Bernardine: Absolutely

Aaron: Which means a revised deal.

Bernardine: A revised deal is possible for that reason, the UK has to revise it's red lines. So the creativity and the flexibility needs to come from the EU. And there's a constant failure on the part of the UK to appreciate that.

Aaron: Okay.

Bernardine: So that's where the flexibility had to come in. It's not going to come from the EU, it may come around certain secondary issues, around deadlines, transitional periods. Yes, that's all secondary but as regards to the fundamental business of constructing out of twenty eight sovereign nations, a single trading zone, the largest trading zone we have on the globe. That is not up for bargaining.

Aaron: You don't think that's up for a vote?

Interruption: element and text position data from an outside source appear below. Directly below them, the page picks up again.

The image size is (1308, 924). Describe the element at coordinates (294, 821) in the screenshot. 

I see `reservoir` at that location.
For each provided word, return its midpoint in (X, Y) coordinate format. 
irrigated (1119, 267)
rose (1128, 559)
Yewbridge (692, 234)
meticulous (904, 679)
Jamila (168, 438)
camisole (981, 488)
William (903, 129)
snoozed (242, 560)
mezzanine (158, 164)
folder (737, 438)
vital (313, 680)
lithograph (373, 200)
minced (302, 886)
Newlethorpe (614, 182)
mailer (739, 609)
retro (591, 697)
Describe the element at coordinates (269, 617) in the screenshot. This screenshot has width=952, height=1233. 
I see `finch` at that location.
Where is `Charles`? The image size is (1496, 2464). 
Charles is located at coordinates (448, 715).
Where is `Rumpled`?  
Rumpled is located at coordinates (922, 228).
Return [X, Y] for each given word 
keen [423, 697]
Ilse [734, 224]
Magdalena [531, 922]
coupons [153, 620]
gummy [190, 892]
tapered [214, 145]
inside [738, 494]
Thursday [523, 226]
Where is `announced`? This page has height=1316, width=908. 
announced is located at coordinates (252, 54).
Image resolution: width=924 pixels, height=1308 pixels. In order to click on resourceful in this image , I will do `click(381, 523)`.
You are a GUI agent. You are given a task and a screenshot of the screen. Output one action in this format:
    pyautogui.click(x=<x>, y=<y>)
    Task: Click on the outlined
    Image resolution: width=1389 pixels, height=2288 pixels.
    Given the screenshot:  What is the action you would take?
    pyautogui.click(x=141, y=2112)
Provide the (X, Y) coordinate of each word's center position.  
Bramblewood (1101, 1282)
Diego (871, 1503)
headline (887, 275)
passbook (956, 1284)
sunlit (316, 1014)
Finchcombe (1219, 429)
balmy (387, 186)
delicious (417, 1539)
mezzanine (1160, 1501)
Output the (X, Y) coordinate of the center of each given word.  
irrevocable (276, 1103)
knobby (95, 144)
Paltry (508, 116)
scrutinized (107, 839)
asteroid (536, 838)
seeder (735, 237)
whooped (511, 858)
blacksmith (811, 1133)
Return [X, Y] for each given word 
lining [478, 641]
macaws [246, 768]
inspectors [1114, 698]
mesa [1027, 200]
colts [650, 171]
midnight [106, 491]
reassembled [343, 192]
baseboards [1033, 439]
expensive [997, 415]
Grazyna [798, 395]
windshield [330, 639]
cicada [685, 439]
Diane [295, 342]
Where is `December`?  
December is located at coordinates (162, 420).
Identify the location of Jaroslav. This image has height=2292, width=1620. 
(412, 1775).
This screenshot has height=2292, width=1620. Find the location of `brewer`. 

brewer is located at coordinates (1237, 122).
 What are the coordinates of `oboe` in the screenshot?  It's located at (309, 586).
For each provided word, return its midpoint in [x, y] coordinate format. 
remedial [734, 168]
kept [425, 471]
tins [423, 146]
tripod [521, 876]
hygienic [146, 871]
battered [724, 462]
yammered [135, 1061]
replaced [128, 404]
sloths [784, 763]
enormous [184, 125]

Bernardine: Absolutely not.

Aaron: And you don't think the EU may want to, strike a deal perhaps a slightly alternative deal because they see the UK as a very important market?

Bernardine: Yeah there are all, absolutely all sorts of alternatives but so far there's been no flexibility coming from the UK government. So that's where the flexibility has to come, in order to affect a deal.

Aaron: They say they're talking right? But we haven't seen right, we haven't seen what the British government has put forward.

Bernardine: That's right, they're non-papers and they've been put forward to the officials "Please don't circulate them further." and that is a lesson that the UK, I'm afraid moving forward, is going to have to learn. It needs to be much more transparent in terms of what it's proposing. 'Cause as a country we've yet to have this conversation with ourselves. We don't know what we want to be moving forward.

Aaron: Right.

Bernardine: So the EU keeps asking but we've not even asked that of ourselves. So, this isn't the beginning of the end, this isn't the end of the beginning. This is still - we are still at the beginning of the beginning I'm afraid.

Aaron: You mean I can talk about this going forward? Constantly?

Bernardine: We have- I wouldn't be surprised- certainly years if not decades.

Aaron: Yeah, in ten seconds I know it's a hard ask. Uh, the Irish backstop, do you think they'll find an alternative? 'Cause that's the stickler.

Bernardine: No, no. This current government is very, very late to the party. This has been done to death, it's the impossible boarder. 310 miles, 400 crossing points.

Aaron: Okay. Bernardine , short and sweet. We could have half an hour on this couldn't we? And some.

Bernardine: And some, and some.

Aaron: Listen, you have a lovely weekend. And the same to you. Thanks so much for coming on in.